**SELECTED TEXT**

Showing posts with label Rockford. Show all posts
Showing posts with label Rockford. Show all posts

Oct 22, 2015

Rollin' On The River


I've been skating the bike-path almost every day it doesn't rain and even once when it did.  It's 4.5 miles-ish and it's taking me about a half hour.  I enjoy looking at the river and seeing how the waves are.  Some mornings it seems to barely move, it's all reflective and glassy.  Other days there are waves and I know going into the wind is going to be difficult.  It'll feel like I'm a giant kite battling the wind with my legs and I'll hear my heart beating in my ears on those days.  I'm enjoying seeing the sames sorts of people each day.  There's the regular runners with workout gear and headphones moving on down the road.  There are the walkers in business attire and tennis shoes on lunch/break gabbing with each other in pairs and threes.  There are the new mom's looking frazzled strollering and pulling and adjusting their clothes uncomfortably.  There's a dog who always barks at my skates and at the other end of the leash a pet owner who looks surprised by the outburst. There are the fishermen/women sitting in folding chairs and pop-up tent shades along the banks, they smoke and have some sort of game their listening to and a five gallon bucket for the catch of the day. There is usually a biker looking seriously stoic under a helmet going by in a gust.  Then there's me, wearing all of my derby pads because if I fail to jump or dodge an erratic goose and I it takes me out, it'd be a long sore embarrassing walk home covered in scrapes and goose feathers.  I'm swish swishing along red faced, sweating and listening to Proud Mary, the Tina version of course.





Jul 30, 2015

"This Is My Ninjit-Suit"

I took the kids to see the TMNT movie in the park downtown last Friday.  To the disappointment of the people in the lawn chairs behind us, Jack rolled, kicked, ran and did somersaults for 90 minutes. I'm not even sure he actually saw any of the movie.

Jul 26, 2015

Thick Days



These are the thick days of mid July filled with humid sunscreen and stinging bug spray.  Every cool pool of water has tiny feet begging to sneak in, though the well worn swim suits, sun faded, stretched from chlorine and slightly grayed on the underside from lake mud are at home on the floor of the front hallway.  Left over fireworks and grilled beer soaked meats waft through the neighborhood replacing the tiger lilies and lilacs sweet redolence. There is barely time for the free waterpark ticket, the theme park coupon, the ten hour air conditioned sleep and the last canoe trip.  Back to school supplies loom in frigid grocery store aisles.

**BRIEF 1**
In the listing, begin at the line that has "any [751, 433]" and stop after the line that has "pyautogui.click(x=531, y=659)". Please write those lines out again, swapping "specified word" for "listed word" and leaving everything else unchanged.

**DATA SECTION**
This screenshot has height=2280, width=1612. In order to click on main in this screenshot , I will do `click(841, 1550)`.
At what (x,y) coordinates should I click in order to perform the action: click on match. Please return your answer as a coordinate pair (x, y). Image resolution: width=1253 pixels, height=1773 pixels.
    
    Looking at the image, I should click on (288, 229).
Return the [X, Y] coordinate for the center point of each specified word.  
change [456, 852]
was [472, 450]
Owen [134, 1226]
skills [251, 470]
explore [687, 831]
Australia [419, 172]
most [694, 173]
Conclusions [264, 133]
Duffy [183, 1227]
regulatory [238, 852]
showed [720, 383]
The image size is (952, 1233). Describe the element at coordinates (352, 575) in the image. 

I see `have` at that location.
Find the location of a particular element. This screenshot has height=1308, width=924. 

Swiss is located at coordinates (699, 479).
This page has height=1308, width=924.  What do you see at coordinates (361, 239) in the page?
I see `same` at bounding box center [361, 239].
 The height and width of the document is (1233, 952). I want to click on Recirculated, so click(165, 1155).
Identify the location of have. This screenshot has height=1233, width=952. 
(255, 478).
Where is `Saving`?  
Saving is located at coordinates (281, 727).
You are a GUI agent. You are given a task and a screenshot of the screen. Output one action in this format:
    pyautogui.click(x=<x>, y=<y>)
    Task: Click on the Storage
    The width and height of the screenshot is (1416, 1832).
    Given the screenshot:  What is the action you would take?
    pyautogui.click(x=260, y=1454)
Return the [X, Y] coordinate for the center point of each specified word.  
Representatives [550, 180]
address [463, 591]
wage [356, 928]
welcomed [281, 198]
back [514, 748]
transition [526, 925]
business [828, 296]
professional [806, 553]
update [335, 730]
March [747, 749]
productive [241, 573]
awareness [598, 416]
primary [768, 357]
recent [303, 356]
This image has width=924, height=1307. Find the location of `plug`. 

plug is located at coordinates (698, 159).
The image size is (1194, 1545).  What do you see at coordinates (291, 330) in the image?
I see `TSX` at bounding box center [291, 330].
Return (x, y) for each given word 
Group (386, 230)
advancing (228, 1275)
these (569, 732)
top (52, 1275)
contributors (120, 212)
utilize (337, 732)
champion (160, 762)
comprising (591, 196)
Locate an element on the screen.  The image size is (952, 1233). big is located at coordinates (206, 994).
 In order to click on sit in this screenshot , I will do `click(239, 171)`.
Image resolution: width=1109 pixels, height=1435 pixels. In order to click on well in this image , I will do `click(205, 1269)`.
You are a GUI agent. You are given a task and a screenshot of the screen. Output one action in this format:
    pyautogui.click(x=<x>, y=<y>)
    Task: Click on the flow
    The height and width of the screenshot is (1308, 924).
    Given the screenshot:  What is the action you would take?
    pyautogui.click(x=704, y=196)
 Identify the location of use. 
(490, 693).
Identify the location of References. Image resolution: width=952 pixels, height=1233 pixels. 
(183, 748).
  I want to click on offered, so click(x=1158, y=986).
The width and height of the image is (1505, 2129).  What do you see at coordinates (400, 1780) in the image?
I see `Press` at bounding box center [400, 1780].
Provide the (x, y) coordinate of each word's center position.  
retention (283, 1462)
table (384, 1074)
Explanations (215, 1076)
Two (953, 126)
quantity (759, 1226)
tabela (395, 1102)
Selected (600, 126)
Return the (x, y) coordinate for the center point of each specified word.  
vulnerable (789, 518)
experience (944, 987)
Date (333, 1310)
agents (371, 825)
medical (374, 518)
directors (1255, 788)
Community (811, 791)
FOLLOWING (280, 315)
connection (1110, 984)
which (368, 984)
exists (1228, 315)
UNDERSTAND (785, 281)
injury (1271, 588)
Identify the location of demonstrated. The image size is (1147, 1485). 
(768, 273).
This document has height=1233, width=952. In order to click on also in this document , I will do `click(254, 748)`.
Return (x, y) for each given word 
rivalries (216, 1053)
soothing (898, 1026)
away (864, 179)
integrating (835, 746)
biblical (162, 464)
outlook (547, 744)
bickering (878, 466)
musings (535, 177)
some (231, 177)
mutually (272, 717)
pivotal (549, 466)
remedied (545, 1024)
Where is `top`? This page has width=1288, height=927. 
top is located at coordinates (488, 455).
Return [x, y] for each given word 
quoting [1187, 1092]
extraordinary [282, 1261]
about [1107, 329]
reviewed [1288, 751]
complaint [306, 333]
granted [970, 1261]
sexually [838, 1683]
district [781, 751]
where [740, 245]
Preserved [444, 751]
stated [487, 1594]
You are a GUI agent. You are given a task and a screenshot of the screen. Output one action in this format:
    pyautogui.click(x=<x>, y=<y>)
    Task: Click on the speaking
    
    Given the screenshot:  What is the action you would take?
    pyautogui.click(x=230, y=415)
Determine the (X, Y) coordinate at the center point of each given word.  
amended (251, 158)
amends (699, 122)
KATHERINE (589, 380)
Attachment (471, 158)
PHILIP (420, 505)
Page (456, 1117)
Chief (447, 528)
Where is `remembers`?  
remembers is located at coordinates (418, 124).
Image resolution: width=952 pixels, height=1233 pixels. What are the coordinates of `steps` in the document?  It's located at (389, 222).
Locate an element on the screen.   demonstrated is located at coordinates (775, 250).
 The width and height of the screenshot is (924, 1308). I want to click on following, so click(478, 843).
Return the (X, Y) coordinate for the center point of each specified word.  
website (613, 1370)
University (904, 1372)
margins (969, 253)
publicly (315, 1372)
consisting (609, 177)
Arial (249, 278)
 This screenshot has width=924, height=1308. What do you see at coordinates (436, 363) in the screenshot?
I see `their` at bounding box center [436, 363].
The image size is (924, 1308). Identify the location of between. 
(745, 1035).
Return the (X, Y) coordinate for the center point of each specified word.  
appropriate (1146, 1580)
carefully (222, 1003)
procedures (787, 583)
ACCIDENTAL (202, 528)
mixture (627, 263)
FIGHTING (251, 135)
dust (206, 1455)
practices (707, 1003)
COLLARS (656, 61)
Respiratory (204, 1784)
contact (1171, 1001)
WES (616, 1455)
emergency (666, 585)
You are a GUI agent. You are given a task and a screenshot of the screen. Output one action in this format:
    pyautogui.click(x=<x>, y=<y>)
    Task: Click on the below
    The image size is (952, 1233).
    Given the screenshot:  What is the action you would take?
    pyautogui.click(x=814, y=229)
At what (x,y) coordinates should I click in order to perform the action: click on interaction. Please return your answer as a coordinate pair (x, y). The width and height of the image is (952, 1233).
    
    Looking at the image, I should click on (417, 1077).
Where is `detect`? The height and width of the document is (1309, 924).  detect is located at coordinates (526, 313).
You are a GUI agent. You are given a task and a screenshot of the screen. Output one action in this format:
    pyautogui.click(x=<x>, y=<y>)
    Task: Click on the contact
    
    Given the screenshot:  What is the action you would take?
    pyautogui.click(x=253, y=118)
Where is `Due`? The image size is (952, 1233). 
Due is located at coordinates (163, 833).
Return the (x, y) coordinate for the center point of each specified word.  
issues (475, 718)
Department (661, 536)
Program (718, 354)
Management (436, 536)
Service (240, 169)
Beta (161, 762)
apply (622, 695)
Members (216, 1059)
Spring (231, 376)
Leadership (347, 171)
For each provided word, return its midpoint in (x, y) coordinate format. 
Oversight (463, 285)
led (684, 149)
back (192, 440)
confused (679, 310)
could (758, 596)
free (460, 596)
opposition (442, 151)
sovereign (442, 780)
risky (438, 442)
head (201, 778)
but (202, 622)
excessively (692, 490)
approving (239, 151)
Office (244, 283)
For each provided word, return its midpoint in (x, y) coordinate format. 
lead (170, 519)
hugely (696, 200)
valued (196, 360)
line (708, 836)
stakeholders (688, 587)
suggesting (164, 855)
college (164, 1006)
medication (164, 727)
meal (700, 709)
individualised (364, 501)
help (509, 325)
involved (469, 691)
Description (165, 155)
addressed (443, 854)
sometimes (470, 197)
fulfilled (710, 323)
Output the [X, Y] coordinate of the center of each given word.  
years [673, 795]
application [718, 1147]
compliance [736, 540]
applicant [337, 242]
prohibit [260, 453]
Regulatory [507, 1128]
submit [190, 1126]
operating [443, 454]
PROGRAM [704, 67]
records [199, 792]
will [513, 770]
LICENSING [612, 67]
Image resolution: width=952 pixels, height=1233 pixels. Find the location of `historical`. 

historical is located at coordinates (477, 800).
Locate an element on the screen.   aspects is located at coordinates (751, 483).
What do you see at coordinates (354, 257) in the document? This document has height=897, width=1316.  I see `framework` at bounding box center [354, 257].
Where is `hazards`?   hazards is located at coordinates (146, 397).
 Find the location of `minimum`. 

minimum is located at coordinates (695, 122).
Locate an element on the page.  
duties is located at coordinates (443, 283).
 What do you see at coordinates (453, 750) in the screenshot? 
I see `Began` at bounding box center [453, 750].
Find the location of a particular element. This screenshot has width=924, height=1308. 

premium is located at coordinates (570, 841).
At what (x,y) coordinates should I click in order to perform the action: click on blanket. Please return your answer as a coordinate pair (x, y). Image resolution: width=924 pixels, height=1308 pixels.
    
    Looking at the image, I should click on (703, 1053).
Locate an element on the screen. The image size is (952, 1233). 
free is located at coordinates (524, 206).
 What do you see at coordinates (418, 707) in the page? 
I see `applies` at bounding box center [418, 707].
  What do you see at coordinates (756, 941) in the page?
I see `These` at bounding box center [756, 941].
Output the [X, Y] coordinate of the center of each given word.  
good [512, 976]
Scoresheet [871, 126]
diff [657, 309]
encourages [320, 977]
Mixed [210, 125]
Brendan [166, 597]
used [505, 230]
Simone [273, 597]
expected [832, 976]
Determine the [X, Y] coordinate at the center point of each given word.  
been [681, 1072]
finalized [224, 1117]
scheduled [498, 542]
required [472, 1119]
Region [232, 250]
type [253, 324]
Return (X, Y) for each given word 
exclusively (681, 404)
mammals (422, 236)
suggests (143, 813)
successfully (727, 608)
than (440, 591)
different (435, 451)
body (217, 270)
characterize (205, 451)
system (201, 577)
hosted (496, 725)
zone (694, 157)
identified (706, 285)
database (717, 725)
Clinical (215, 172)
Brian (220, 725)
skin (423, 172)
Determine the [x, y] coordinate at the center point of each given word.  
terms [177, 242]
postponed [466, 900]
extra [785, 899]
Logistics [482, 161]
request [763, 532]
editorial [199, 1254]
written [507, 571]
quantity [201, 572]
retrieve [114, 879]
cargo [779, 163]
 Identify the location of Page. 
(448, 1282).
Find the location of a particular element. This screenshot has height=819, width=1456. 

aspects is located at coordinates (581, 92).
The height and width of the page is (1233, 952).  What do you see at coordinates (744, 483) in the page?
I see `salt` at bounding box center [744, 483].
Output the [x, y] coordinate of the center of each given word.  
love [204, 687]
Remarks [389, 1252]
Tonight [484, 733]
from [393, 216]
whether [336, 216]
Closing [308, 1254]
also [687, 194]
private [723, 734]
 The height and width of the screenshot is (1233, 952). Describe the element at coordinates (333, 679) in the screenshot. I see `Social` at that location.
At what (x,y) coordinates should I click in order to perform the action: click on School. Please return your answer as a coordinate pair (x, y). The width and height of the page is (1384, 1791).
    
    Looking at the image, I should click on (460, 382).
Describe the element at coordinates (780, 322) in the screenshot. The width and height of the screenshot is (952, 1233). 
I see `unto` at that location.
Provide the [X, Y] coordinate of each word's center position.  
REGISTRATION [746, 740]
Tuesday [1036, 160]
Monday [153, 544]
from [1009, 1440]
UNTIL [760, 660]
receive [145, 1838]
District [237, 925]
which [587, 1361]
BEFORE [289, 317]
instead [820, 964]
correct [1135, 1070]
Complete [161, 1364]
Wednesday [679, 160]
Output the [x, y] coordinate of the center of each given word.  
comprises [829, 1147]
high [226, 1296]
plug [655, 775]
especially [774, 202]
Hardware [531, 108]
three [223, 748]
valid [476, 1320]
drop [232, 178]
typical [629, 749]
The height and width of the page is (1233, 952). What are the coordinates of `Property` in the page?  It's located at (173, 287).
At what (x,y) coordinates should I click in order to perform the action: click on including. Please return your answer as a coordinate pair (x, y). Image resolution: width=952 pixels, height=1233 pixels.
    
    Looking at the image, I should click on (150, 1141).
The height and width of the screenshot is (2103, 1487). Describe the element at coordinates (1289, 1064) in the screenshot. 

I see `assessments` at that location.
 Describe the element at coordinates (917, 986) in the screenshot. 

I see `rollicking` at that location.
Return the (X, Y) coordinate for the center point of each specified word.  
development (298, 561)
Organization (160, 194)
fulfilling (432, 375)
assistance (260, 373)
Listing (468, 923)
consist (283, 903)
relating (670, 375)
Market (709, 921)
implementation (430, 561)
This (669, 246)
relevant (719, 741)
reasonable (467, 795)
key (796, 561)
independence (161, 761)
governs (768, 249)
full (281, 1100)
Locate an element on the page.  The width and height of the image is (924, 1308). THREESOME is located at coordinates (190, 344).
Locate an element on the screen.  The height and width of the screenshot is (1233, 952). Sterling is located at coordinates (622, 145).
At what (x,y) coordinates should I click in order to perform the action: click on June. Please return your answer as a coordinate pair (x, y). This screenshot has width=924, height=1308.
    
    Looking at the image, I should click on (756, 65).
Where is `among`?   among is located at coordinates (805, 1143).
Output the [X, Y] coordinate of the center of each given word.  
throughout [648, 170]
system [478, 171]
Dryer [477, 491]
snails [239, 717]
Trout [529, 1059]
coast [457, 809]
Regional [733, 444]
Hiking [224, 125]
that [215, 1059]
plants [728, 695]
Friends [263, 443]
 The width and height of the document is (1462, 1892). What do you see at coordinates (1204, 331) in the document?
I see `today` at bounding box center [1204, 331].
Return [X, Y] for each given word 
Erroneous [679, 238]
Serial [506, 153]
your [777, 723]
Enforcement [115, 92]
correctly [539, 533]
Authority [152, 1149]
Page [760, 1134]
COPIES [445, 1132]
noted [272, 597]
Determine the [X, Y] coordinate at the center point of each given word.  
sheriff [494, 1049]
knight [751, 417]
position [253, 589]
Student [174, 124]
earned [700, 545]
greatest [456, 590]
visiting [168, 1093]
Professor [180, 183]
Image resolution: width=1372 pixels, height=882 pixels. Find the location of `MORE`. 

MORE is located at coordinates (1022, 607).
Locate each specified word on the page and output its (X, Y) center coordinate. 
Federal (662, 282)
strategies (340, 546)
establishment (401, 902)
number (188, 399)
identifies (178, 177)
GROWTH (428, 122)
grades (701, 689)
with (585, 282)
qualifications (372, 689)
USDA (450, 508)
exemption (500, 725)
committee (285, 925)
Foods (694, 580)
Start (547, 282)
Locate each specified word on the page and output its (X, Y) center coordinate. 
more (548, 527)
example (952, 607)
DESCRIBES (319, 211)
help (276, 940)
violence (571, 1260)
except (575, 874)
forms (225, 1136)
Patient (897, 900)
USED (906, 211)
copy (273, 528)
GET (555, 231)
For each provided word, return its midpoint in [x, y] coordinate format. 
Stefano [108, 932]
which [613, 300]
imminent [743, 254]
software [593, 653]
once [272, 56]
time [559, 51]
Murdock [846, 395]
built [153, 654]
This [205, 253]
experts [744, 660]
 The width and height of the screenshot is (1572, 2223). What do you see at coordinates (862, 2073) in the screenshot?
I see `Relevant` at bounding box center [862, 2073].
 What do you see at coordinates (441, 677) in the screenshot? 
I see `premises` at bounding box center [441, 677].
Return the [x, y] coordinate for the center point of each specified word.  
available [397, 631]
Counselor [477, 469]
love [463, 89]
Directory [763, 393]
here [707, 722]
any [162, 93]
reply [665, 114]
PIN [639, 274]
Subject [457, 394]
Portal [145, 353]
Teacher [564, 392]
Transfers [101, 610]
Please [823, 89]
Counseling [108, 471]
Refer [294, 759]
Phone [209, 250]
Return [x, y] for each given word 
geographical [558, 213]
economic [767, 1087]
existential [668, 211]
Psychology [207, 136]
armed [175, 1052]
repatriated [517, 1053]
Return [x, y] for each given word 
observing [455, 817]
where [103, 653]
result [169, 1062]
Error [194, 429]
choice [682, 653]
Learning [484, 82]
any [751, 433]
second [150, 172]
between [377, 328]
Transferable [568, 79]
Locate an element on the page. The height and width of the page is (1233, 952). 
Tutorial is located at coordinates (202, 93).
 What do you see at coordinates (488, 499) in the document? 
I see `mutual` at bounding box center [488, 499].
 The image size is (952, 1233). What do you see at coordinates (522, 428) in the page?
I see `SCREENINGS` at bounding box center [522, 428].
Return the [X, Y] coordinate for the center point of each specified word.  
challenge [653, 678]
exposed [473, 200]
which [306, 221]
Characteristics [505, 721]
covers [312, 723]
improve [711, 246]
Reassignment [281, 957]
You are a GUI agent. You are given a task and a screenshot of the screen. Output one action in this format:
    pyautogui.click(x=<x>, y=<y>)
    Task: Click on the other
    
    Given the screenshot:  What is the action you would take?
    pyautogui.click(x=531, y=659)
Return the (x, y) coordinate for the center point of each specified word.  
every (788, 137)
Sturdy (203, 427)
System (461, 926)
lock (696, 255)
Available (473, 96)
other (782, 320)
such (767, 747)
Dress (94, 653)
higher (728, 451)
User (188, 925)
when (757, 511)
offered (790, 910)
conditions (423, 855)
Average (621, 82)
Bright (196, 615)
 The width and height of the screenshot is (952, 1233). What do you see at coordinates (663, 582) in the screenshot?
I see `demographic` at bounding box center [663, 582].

**BRIEF 2**
In the blog post about skating the bike-path, how long does the route take?

**FULL RESPONSE 1**
any [751, 433]
second [150, 172]
between [377, 328]
Transferable [568, 79]
Locate an element on the page. The height and width of the page is (1233, 952). 
Tutorial is located at coordinates (202, 93).
 What do you see at coordinates (488, 499) in the document? 
I see `mutual` at bounding box center [488, 499].
 The image size is (952, 1233). What do you see at coordinates (522, 428) in the page?
I see `SCREENINGS` at bounding box center [522, 428].
Return the [X, Y] coordinate for the center point of each listed word.  
challenge [653, 678]
exposed [473, 200]
which [306, 221]
Characteristics [505, 721]
covers [312, 723]
improve [711, 246]
Reassignment [281, 957]
You are a GUI agent. You are given a task and a screenshot of the screen. Output one action in this format:
    pyautogui.click(x=<x>, y=<y>)
    Task: Click on the other
    
    Given the screenshot:  What is the action you would take?
    pyautogui.click(x=531, y=659)

**FULL RESPONSE 2**
About a half hour.